Israel Miffed, Won’t Back Cuba Move
The Netanyahu government, miffed that it was kept out of the loop, has rejected the Obama administration's request made to it and governments around the world to express support for the new U.S. Cuba policy. Canada and the Vatican were the intermediaries and there are no indications any other country was involved.
Interestingly, the key to the breakthrough was the release of an American Jew, Alan Gross, imprisoned for bringing Internet equipment to Cuba tiny Jewish community. Israel has been the most consistent – and often the only — supporter of U.S. Cuba policy for decades, but no longer.
What's behind the break after all these years?
• Israeli officials say they were peeved that the administration didn't brief them about his decision in advance.
• This is one more opportunity for Prime Minister Benjamin Netanyahu to poke another finger in President Obama's eye after years of mutual animosity.
• Netanyahu is more concerned about not offending his Republican friends in the Congress than supporting the lame-duck Democratic president.
Cuba and Israel actually maintained relations for a dozen years after Washington and Havana split. The United States broke relations in 1961 in the closing days of the Eisenhower administration; Cuba cut its ties to Israel in 1973 just prior to the Yom Kippur war.
The Castro regime has maintained strong pro-Palestinian, anti-Israel policies for many years, although Cuban Jews I met all around that country a couple years ago told me there is no anti-Semitism and that Jews are free to emigrate to Israel because Castro sees them as "going home."

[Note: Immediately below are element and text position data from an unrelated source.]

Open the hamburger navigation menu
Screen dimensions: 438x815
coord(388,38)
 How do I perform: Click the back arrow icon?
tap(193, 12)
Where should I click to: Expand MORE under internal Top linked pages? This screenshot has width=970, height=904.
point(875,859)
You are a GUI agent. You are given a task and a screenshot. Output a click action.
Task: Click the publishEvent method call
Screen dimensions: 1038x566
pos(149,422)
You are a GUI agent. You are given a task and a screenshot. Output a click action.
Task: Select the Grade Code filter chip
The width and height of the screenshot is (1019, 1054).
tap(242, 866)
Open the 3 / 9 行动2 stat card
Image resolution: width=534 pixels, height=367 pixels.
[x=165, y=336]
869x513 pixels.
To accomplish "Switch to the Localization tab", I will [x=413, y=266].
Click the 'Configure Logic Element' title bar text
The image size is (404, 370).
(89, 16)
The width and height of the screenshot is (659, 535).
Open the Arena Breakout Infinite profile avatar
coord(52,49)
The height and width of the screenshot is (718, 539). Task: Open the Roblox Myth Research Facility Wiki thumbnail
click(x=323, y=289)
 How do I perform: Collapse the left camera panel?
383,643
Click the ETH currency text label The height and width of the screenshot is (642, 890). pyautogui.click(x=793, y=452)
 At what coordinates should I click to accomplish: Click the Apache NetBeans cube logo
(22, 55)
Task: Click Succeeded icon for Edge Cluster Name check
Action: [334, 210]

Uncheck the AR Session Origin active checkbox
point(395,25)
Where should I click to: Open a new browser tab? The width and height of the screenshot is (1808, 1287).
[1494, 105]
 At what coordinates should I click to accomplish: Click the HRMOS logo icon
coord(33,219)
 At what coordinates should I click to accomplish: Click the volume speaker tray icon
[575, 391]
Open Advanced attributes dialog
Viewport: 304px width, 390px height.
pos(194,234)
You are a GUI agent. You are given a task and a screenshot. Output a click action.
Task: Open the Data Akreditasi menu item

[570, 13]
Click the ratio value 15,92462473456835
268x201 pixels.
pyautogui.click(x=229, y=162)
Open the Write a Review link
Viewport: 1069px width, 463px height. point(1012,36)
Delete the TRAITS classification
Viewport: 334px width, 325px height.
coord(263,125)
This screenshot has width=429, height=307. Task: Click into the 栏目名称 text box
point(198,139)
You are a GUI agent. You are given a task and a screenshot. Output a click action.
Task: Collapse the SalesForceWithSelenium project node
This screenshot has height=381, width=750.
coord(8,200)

Israel’s ambassador in Washington, Ron Dermer, a native of Miami – the bastion of the Castro regime’s opponents, known as “Cuban exiles” – and a product of Florida politics told a Spanish-language American TV station, "There was no love lost between Israel and the Castro regime. Castro had supported some of the worst enemies of Israel, terrorist organizations that were fighting Israel, attacked Israel in international forums,” Ha'aretz reported.